Property from the Collection of HENRY M. REED
August Macke (1887-1914)

Abstrakte Formen XIV

Details
August Macke (1887-1914)
Abstrakte Formen XIV
stamped on the reverse 'Nachlass AUGUST MACKE'
colored wax crayons on paper
8 1/8 x 5 7/8in. (20.5 x 15cm.)
Drawn in 1913
Provenance
Estate of the artist
Galerie Nierendorf, Berlin
Serge Sabarsky Gallery, New York (acquired by Henry M. Reed)
Literature
U. Heiderich, August Macke: Zeichnungen Werkverzeichnis, Stuttgart, 1993, no. 1952 (illustrated, p. 595)
Exhibited
Berlin, Galerie Nierendorf, Klassiker der jüngen Kunst, 1959, no. 55
New York, Hutton-Hutschnecker Gallery, Inc., Kandinsky, Franz Marc, August Macke, Drawings and Watercolors, April-May, 1969, no. 146
Münster, Westfalisches Landesmuseum für Kunst und Kulturgeschichte, August Macke, Am Retrospecktive zum 100. Geburtstag, Dec., 1986-Feb., 1987, no. 290 (illustrated in color, p. 387).

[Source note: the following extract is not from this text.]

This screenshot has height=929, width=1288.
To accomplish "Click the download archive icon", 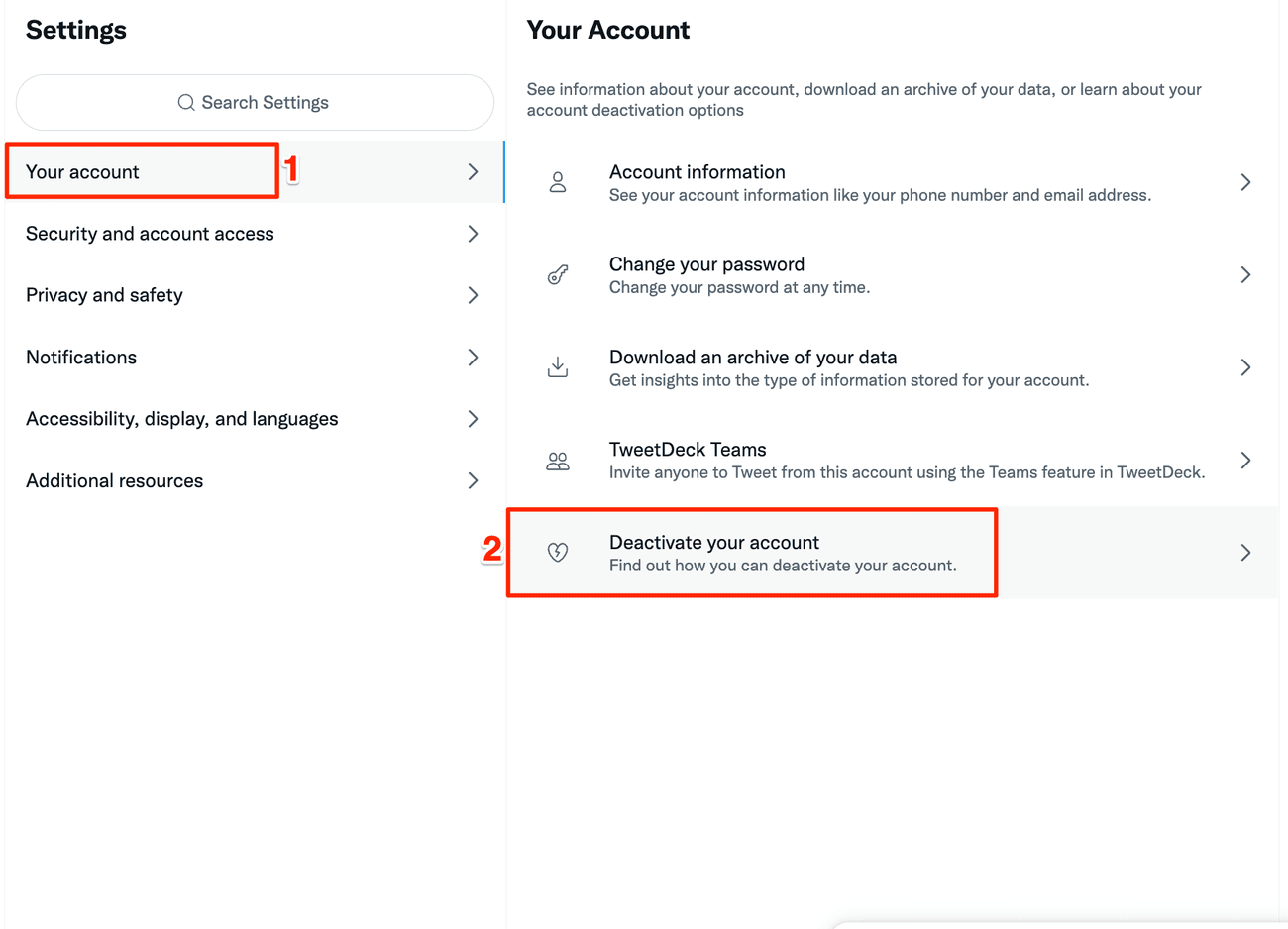I will [x=558, y=367].
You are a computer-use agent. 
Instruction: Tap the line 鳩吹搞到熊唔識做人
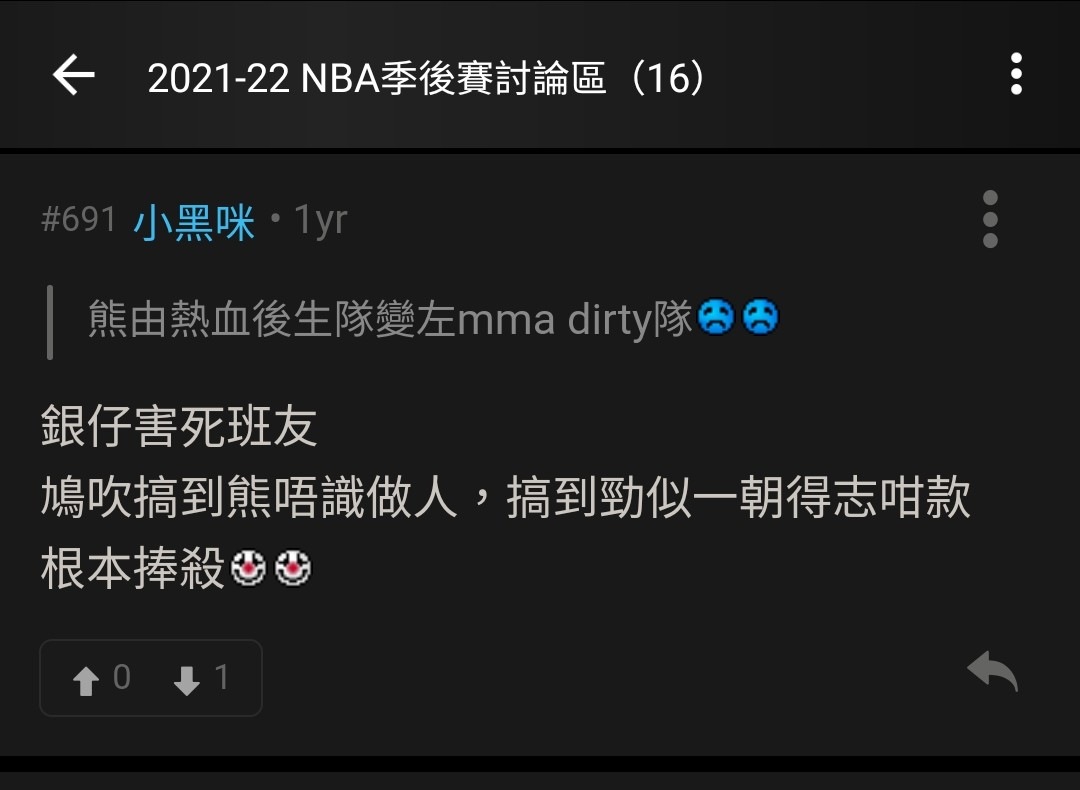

The exhibition traveled to Bonn, Städtisches Landesmuseum, March-May, 1987, and Munich, Stadtische Galerie Lenbachhaus, May-July, 1987.

Lot Essay

The prismatic composition and the use of pure, non-referential color of Abstrakte Formen XIV is clearly indebted to Delaunay's series of Fenêtres, begun in 1912, as well as earlier Cubist developments in form. In 1912 Macke read art historian Wilhelm Worringer's dissertation Abstraction and Empathy, which had been published in 1908 and appeared to anticipate the course of avant-garde painting in the years that followed. For Macke, the significance of each of these encounters encouraged a brief period of experimentation in pure abstraction. Nevertheless, his great paintings of 1913 and 1914, including those inspired by his visit with Klee to Tunisia in the spring of 1914, always treated subject matter in a comprehensible manner, and indeed, for Macke, his ultimate mastery of formal means is inseparable from his use of subject matter. His understanding of abstraction enriched his visual vocabulary and the impact of Delaunay encouraged Macke to view life from the point of view of an abstract artist.

In a letter dated Münster, June 9, 1987, Ursula Heiderich has confirmed the authenticity of this drawing.